Still Shakin: DREAMCAST
What’s Shakin’? An Editorial from The Cocktopus.
Students of this beloved university, I ask you, at this very moment, evaluate your lives. If only for a moment, and if only in some small way, stop, and think about the flow of the river instead of it’s depth. Do not only walk through the forest with the wind behind your back, but stand with your feet beneath you while the world turns without restraint. Remember, we are students; it is our occupation to learn. The sands of time may flow through the eternal hourglass, but our words remain strong throughout the ages. We are as one when we are many, and this year is the year that the many will rise with the tides of the day, however, ask yourself again: What truly is, Shakin’?

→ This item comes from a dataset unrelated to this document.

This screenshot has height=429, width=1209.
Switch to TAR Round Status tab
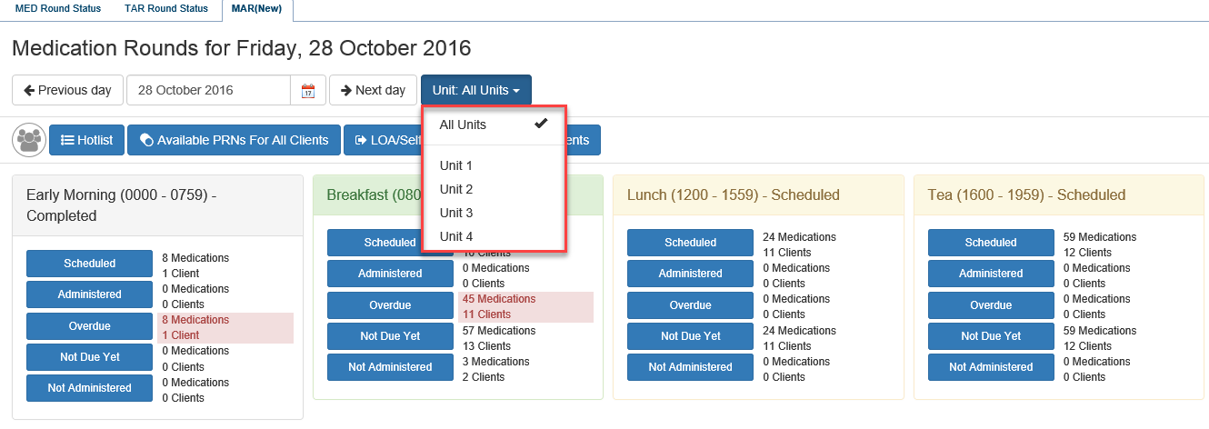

Dreamcast! Fuck yes. In case you didn’t know, Dreamcast came out ten years ago, TODAY. With such hits as House of the Dead 2, Marvel vs. Capcom 2, Powerstone 2, and Hooker 2, the Dreamcast was a titan of the gaming world...until people realized you could burn the games onto regular CD-Rs and get everything for free. Fuck. Oh well, shit’s still awesome, go get wasted and play Dreamcast all night with your brosephs, brohagen.